Aim of the exercise: How would the essay below on likelihood ratios versus null-hypothesis testing go on? Write a continuation that starts after its last sentence.

Document section:
Do likelihood ratios and Bayesian model comparison provide superior & sufficient alternatives to null-hypothesis testing? In response to a growing body of statisticians and researchers that criticize the utility of null-hypothesis testing (NHT) for science as a cumulative endeavour, the American Psychological Association Task Force on Statistical Inference avoided an outright ban on NHT, but instead suggested that researchers report effect sizes in addition to p-values derived from NHT. 
However, effect sizes are not easily accumulated across studies. Meta-analytic approaches can accumulate distributions of effect sizes, but effect sizes are typically computed as a ratio between raw effect magnitude and unexplained "noise" in the data of a given experiment, meaning that the distribution of effect sizes is affected not only by the variability in the raw magnitude of the effect across studies, but also variability in the manifestation of noise across studies.
In contrast, an alternative measure of effect strength, likelihood ratios, permit both intuitive interpretation on a study-by-study basis, and can be easily aggregated across studies for meta-analysis. Within each study, the likelihood represents the weight of evidence for a model containing a given effect relative to a model that does not contain the effect, and could typically be reported as, for example, "Computation of a likelihood ratio for the effect of X revealed 8 times more evidence for the effect than for its respective null". Furthermore, the likelihood ratio also permits intuitive representation of the strength of null findings insofar as likelihood ratios below 1 represent scenarios where the null is favoured and taking the reciprocal of this value represents the weight of evidence for the null over the effect. Notably, the likelihood ratio is represented mathematically as the ratio of unexplained variances of the two models, which differ only in the variance explained by the effect and thus is not a huge conceptual departure from an effect size. On the other hand, computation of a meta-analytic likelihood ratio, representing the weight of evidence for an effect across studies, is simply a matter of taking the product of likelihood ratios across studies.
Thus, I argue that for science seeking to establish the degree of gross evidence in favour of a effect/model, likelihood ratios are the way to go. 
There are more nuanced cases where models are differentiable only in the specific size of an effect, in which case some sort of representation of the interval over which we believe the data are consistent with effect parameter values might be preferred. Indeed, the APA task force also recommends reporting confidence intervals, which can be used to this end, but I suspect that this is also an ill-considered approach. 
Confidence intervals are lamentably often misinterpreted (by students and researchers alike). I also fear that their ability for use in NHT (by assessment of inclusion of zero within the CI) will only serve to further delay the extinction of NHT as an inferential practice.

Word and element pointing records:
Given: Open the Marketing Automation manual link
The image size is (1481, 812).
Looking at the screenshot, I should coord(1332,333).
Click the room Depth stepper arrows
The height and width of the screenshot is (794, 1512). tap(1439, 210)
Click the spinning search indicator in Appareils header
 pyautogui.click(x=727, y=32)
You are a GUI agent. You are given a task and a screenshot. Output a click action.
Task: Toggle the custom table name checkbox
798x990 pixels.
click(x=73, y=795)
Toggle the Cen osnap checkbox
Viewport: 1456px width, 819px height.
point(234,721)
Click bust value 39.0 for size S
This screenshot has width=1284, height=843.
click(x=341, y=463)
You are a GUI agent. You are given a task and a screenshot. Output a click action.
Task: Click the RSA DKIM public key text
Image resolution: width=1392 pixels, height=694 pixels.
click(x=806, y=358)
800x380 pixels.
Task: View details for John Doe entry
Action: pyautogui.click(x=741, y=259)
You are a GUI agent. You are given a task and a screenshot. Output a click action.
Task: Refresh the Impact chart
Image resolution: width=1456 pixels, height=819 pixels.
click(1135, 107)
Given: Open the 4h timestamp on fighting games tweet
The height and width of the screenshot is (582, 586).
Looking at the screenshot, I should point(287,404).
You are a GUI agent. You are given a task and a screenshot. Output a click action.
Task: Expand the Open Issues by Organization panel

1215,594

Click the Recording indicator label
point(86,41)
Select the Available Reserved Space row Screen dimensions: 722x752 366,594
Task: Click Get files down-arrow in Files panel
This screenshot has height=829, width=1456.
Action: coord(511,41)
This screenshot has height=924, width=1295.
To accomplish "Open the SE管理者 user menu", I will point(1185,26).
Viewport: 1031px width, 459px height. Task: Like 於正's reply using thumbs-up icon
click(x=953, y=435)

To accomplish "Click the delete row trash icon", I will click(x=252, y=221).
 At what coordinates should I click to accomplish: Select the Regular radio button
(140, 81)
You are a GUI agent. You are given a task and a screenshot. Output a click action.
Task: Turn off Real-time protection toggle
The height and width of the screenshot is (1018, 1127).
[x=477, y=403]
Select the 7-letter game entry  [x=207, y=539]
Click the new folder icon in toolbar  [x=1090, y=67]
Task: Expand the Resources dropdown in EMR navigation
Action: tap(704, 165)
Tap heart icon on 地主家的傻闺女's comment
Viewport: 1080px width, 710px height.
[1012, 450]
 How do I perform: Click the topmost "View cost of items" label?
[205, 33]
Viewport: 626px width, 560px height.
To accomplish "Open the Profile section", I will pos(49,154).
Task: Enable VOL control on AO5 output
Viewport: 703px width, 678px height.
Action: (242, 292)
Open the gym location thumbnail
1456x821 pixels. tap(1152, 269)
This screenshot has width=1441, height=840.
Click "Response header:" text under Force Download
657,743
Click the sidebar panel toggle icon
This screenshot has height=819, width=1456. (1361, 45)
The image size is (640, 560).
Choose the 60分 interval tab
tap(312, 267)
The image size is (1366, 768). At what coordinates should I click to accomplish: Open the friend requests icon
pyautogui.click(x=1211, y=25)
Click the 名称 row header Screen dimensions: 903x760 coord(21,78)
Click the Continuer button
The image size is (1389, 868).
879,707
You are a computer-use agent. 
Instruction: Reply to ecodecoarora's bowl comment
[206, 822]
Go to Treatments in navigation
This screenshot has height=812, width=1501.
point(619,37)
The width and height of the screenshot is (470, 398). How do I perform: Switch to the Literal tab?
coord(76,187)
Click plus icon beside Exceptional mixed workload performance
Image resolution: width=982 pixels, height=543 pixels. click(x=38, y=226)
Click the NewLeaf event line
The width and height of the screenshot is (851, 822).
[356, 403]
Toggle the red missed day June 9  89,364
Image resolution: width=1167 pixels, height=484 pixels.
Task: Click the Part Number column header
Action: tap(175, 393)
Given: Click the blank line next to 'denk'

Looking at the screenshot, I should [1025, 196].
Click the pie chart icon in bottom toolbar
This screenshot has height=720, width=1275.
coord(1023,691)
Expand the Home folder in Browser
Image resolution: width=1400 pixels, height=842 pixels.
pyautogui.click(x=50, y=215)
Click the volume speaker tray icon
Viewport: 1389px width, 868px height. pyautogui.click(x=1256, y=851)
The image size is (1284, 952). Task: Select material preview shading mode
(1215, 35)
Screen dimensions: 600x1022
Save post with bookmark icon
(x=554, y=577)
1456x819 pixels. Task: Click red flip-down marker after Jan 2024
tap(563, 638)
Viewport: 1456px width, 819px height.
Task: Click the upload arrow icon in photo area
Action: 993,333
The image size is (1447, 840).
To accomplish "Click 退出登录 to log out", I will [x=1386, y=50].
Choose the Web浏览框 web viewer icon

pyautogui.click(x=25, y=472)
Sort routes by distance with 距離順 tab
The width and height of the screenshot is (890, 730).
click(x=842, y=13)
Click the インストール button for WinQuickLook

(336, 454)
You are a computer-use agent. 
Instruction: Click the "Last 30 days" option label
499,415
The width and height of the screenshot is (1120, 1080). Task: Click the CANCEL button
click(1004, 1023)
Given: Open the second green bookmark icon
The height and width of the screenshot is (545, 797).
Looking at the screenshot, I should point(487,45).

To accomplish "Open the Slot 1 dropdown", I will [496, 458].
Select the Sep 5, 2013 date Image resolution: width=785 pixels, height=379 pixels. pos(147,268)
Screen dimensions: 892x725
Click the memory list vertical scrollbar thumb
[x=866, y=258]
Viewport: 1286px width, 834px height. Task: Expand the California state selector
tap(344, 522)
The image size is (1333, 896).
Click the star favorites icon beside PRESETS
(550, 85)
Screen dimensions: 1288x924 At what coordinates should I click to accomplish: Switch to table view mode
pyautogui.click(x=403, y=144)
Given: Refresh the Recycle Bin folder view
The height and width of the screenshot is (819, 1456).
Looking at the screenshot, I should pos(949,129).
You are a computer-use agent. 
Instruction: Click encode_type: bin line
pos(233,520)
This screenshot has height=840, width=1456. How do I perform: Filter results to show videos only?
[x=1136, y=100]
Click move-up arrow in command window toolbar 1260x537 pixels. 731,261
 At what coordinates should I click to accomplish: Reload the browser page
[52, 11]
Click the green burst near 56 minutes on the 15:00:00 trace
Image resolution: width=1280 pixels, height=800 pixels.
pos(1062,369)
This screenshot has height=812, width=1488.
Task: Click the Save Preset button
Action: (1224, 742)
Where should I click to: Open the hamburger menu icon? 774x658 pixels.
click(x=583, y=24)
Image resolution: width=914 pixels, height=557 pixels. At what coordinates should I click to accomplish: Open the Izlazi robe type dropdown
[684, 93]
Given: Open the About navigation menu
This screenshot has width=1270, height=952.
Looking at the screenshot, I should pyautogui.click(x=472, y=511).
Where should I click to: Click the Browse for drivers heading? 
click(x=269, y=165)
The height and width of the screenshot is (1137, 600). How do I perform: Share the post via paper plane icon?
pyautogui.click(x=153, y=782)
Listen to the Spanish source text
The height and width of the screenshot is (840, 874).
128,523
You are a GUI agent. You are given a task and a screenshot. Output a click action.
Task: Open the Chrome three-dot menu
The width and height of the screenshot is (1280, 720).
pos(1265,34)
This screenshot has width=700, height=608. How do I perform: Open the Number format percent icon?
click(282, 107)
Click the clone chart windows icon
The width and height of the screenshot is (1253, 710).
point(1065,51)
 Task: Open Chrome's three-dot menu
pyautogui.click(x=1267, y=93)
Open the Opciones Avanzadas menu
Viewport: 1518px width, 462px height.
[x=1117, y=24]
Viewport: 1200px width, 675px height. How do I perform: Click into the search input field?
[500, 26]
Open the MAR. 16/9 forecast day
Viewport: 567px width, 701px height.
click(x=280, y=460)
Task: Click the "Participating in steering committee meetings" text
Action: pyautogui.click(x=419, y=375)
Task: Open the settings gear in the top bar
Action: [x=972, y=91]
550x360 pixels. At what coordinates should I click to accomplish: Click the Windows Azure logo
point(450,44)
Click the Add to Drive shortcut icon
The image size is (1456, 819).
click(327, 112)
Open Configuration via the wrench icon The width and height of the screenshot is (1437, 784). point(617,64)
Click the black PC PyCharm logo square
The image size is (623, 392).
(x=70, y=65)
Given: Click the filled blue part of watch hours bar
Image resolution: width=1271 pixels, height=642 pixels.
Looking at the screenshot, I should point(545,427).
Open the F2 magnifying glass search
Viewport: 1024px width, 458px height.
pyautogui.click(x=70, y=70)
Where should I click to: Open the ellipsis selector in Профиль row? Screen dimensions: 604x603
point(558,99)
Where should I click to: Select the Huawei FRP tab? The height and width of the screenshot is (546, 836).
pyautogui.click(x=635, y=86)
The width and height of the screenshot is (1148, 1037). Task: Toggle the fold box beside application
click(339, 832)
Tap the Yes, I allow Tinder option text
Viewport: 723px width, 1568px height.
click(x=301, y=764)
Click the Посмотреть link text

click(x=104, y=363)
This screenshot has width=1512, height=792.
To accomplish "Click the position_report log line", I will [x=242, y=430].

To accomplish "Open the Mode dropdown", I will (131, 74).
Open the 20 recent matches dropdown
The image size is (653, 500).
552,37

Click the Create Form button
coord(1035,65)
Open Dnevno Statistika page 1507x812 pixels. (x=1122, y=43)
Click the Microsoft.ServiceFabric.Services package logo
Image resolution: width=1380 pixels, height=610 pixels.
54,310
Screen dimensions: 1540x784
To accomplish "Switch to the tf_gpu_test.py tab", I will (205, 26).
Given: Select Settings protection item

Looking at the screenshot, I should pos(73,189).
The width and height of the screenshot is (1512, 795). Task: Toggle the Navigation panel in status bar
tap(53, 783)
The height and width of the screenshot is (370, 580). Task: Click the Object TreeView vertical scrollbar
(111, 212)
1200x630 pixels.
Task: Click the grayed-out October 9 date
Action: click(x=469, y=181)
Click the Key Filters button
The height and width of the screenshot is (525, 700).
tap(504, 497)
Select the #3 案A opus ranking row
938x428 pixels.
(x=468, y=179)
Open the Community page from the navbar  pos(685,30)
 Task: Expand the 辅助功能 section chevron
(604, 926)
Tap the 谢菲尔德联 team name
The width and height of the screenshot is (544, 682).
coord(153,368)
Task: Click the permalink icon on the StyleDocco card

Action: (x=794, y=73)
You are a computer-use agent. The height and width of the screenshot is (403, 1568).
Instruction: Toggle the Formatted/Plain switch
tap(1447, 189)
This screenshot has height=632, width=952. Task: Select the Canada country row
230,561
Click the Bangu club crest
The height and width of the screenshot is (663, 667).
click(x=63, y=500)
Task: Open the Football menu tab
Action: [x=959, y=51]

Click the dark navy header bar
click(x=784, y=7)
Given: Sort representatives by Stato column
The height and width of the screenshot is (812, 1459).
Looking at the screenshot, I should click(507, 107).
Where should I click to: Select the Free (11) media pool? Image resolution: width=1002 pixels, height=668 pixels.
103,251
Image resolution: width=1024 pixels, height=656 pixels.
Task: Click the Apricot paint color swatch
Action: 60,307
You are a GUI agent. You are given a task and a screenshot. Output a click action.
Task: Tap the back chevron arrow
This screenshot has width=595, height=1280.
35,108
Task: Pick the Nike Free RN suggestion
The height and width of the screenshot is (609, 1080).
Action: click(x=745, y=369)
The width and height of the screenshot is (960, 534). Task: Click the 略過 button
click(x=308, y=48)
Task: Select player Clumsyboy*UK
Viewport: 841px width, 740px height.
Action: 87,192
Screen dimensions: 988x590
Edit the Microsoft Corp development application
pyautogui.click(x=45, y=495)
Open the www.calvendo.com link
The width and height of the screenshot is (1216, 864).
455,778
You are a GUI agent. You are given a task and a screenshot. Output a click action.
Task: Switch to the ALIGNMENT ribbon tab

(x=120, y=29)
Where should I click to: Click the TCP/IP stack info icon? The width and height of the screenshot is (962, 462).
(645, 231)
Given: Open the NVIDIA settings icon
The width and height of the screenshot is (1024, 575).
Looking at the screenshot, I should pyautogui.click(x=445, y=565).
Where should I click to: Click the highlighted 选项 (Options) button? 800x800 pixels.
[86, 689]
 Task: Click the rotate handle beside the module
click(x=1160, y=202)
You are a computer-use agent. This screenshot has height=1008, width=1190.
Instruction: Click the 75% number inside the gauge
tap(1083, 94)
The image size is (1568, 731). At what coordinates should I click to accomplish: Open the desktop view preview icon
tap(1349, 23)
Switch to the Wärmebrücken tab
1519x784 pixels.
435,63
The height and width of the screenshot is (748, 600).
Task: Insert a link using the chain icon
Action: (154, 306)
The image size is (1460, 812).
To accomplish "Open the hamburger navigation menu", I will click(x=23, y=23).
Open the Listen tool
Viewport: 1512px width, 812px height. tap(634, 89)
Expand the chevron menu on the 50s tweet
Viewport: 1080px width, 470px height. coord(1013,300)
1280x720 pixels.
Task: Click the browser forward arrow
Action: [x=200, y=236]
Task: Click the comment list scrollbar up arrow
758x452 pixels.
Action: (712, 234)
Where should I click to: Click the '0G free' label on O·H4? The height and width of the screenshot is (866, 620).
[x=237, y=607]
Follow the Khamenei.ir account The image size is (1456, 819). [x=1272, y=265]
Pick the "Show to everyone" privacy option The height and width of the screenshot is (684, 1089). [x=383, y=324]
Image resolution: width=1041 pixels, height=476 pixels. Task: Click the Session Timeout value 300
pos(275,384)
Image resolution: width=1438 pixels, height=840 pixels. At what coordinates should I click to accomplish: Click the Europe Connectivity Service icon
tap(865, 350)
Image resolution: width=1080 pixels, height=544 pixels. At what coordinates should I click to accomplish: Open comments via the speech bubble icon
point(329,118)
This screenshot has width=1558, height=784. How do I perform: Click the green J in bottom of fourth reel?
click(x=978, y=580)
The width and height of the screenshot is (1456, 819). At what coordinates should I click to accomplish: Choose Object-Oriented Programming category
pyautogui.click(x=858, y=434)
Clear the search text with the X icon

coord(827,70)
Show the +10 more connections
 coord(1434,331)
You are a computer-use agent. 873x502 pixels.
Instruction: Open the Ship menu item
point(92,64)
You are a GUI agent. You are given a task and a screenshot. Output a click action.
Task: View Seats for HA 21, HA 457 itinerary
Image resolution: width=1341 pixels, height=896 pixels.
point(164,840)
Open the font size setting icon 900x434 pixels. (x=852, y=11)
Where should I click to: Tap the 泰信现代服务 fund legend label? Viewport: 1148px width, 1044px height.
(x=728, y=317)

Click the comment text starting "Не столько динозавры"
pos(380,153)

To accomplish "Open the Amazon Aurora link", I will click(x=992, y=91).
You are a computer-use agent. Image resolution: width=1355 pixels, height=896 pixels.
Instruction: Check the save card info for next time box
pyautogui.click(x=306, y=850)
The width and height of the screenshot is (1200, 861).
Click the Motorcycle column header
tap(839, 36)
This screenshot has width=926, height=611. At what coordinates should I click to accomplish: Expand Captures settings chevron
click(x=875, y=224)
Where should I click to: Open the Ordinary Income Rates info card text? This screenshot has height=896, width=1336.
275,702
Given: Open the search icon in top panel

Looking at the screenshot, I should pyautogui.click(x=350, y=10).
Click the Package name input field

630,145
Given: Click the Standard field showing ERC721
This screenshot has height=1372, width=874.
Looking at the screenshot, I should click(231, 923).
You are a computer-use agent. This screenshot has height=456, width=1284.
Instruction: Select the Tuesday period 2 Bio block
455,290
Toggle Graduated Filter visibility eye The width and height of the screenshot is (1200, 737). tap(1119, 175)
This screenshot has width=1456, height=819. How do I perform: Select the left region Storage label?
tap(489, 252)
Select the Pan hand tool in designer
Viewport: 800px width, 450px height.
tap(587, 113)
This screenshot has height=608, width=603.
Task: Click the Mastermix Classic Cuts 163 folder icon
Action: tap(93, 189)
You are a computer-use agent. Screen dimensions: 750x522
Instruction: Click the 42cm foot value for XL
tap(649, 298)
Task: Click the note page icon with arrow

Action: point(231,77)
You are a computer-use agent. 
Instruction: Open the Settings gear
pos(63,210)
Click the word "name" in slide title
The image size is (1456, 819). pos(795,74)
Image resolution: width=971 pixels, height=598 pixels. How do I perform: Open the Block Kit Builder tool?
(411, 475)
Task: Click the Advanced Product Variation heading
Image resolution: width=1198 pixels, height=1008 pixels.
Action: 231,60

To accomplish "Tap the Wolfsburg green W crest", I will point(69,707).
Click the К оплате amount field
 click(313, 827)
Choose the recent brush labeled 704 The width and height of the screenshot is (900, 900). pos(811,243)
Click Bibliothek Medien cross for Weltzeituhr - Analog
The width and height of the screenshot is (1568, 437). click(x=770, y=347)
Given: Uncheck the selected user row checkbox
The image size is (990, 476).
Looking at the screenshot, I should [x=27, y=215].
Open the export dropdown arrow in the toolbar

The result:
Instead, when theories are differentiable only by the size of effects, I suggest that Bayesian approach would be more appropriate, where the prior distribution of each effect is defined by each model separately, and the resulting posterior distributions are compared.
Does this approach, replacing p-values, effect sizes and confidence intervals with likelihood ratios and, if necessary, Bayesian model comparison, seem sufficient? Does it miss out on some necessary inferential feature that the here-maligned alternatives provide?
 A: The main advantages of a Bayesian approach, at least to me as a researcher in Psychology are:
1) lets you accumulate evidence in favor of the null
2) circumvents the theoretical and practical problems of sequential testing
3) is not vulnerable to reject a null just because of a huge N (see previous point)
4) is better suited when working with small effects (with large effects both Frequentist and Bayesian methods tend to agree pretty much all the time)
5) allows one to do hierarchical modeling in a feasible way. For instance, introducing item and participant effects in some model classes like Multinomial Processing Tree models would need to be done in a Bayesian framework otherwise computing time would be insanely long.
6) gets you "real" confidence intervals
7) You require 3 things: the likelihood, the priors, and probability of the data. the first you get from your data, the second you make up, and the third you don't need at all given proportionality. Ok, maybe I exaggerate a little ;-)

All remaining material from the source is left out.